Cytovale announced the publication of a new peer-reviewed study that highlights the need for its IntelliSep test. The study, published in "Journal of Personalized Medicine," examined healthcare provider assessments of patients' sepsis risk, which have implications on diagnosis and timely, appropriate care for this fast-moving, potentially deadly condition.
The study also evaluated the impact of improved diagnostic tools, such as host response assays, in the emergency department (ED) to aid in the rapid diagnosis and risk stratification of those with suspected sepsis.
In the modified Delphi study, 26 sepsis experts from multiple specialties, including emergency medicine, critical care, laboratory medicine, infectious disease and pharmacy, were asked to evaluate sepsis risk based on common case presentations. The results showed little agreement, with provider assessment of sepsis risk varying from 10% to 90% for the same case presentations.
These diverging opinions underscored the current challenges with identifying and delivering timely treatment for potentially septic patients and the need for greater objectivity to achieve better outcomes. About 80% of sepsis patients present to the ED, therefore there is a need for improved diagnostic tools, such as host response assays. These tools can aid in patient risk stratification and, when implemented in a protocolized fashion, address the variability among providers in identifying sepsis.

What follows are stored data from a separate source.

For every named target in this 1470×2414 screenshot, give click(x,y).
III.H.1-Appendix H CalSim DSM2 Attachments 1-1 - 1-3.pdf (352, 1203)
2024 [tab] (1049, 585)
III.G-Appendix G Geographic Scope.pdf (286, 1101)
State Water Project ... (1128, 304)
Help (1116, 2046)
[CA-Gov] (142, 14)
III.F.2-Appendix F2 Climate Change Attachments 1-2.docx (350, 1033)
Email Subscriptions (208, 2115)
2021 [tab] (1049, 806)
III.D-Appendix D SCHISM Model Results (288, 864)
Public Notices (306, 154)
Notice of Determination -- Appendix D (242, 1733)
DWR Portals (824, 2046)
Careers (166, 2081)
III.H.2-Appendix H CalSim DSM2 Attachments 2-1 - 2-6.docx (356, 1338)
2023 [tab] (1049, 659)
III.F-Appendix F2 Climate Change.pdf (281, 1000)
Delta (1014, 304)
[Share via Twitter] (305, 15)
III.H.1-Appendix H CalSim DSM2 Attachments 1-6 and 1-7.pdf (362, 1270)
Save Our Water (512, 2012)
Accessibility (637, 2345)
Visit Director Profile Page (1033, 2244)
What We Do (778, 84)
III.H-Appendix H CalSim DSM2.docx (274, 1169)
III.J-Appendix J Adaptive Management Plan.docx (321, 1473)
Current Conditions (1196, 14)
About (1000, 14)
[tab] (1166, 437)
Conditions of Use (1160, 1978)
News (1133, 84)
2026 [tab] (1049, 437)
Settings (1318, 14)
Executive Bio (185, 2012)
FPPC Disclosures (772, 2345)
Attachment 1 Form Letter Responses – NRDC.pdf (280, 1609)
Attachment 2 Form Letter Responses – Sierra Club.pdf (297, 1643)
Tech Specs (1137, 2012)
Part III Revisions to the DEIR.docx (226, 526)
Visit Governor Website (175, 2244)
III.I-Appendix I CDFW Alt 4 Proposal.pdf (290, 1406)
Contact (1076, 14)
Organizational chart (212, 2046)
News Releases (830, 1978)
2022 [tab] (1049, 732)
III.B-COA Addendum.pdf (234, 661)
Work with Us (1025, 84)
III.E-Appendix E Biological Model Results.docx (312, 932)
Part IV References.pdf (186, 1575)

Study participants also were asked to consider results from a rapid diagnostic tool, such as the IntelliSep host response test, which provides insights into the potential risk of sepsis based on standard blood draws in the ED. They indicated that for "borderline" patients, the additional information from this test would either validate their treatment plan or change their approach. For example, if test results indicated:
- A low probability of sepsis, providers said they would give additional consideration to alternative diagnoses.
- A high probability of sepsis, providers said they would immediately initiate aggressive sepsis-focused care.